Your goal:
For this task, extract exactly the lines of the data below, from the line containing "Image resolution: width=700" through the last one, with pictures left out.

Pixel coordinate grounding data
========
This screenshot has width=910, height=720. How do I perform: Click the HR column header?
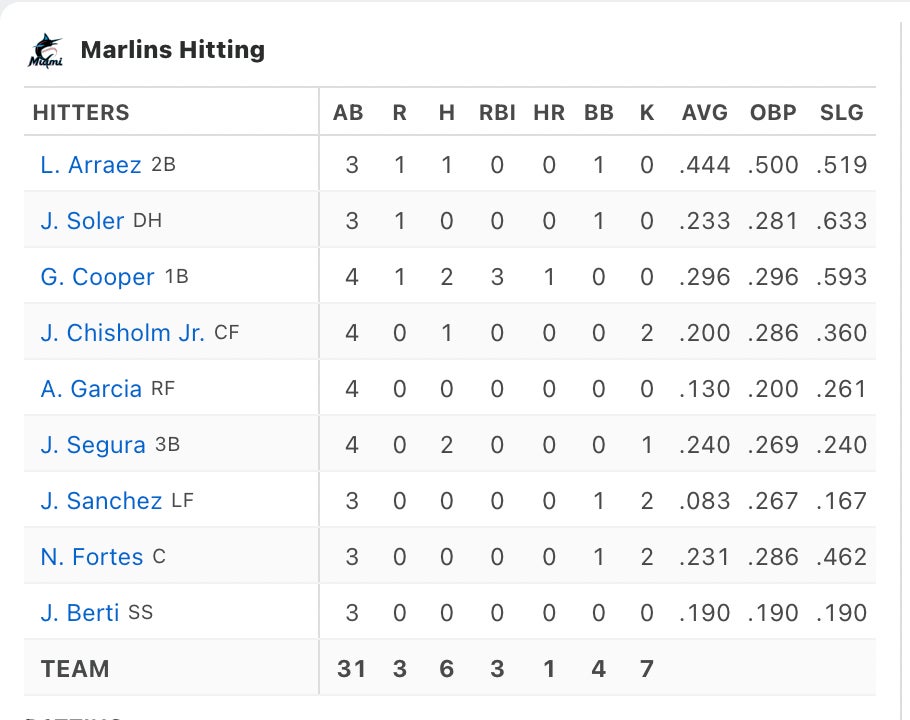coord(549,113)
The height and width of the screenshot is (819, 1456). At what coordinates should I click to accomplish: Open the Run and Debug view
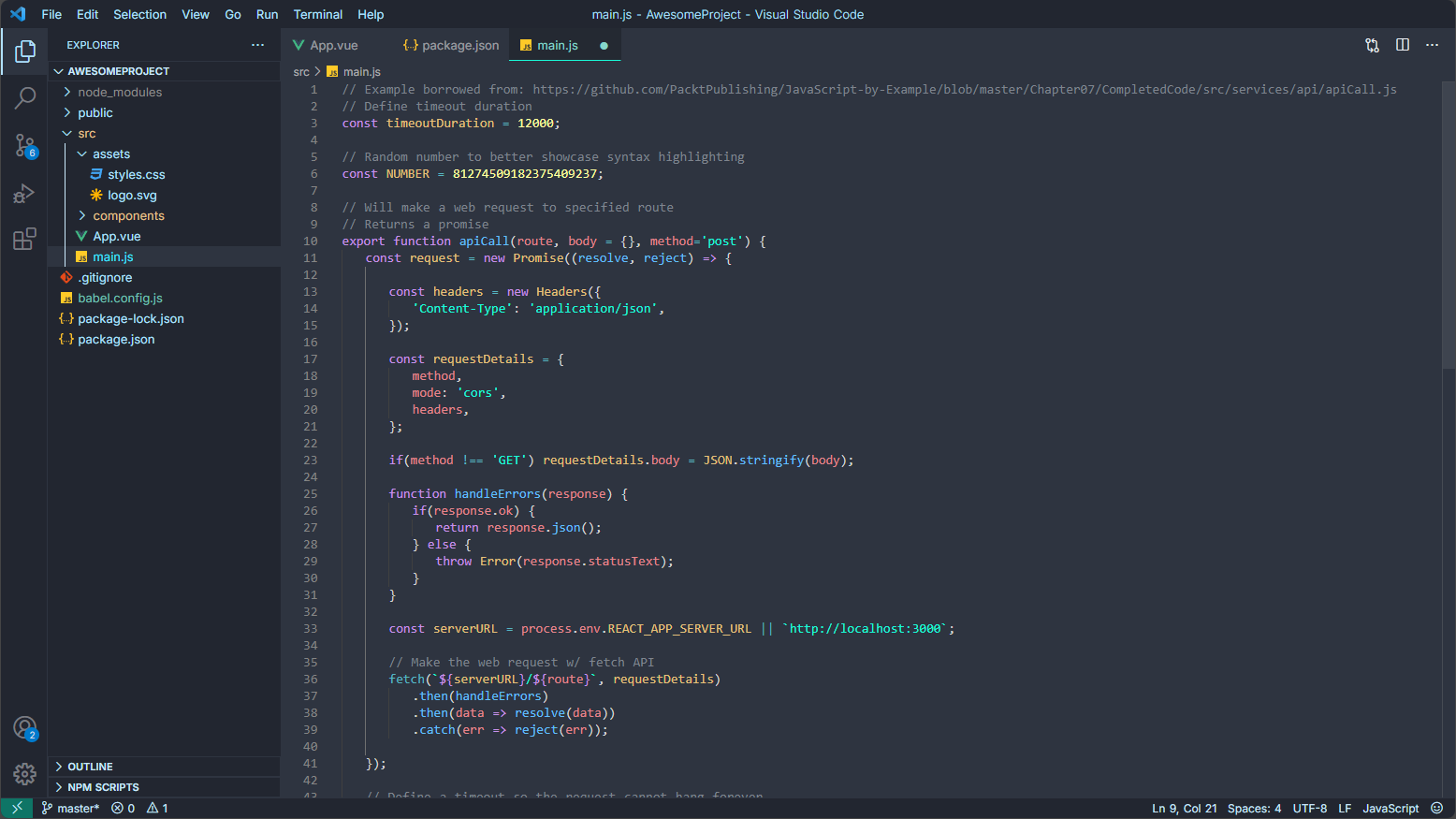(25, 193)
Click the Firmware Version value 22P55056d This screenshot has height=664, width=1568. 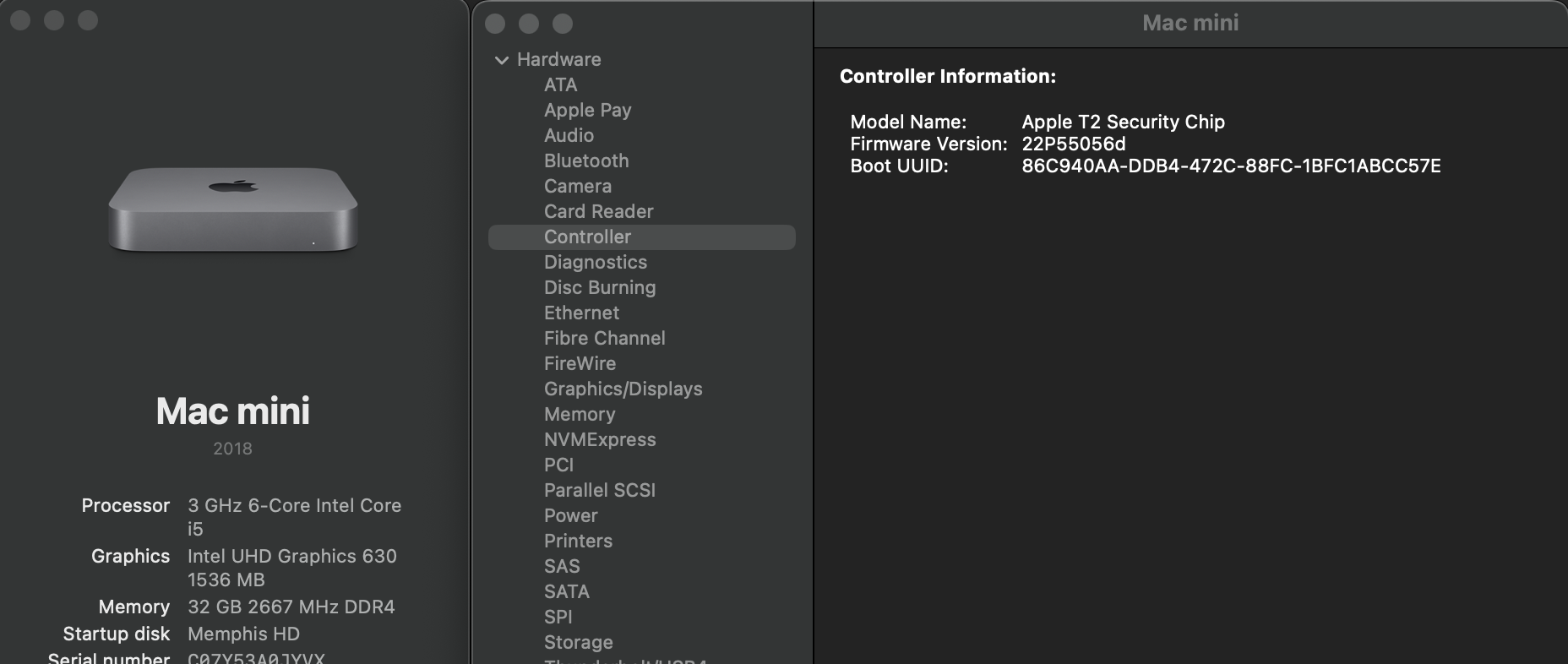click(x=1073, y=144)
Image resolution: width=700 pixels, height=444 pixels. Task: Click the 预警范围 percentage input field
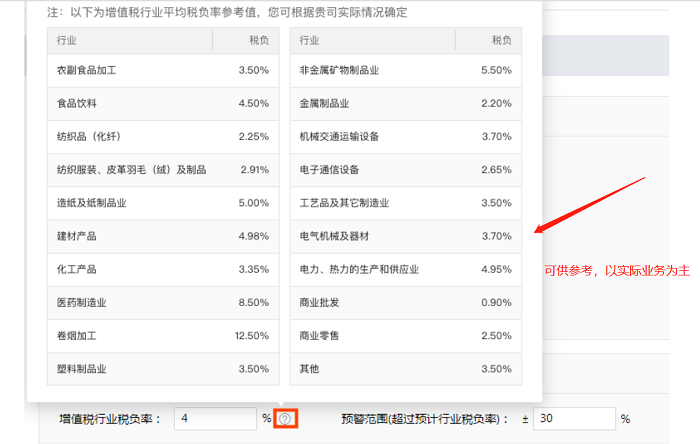(573, 418)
========
Solution:
Image resolution: width=700 pixels, height=444 pixels. Task: Click the 预警范围 percentage input field
(573, 418)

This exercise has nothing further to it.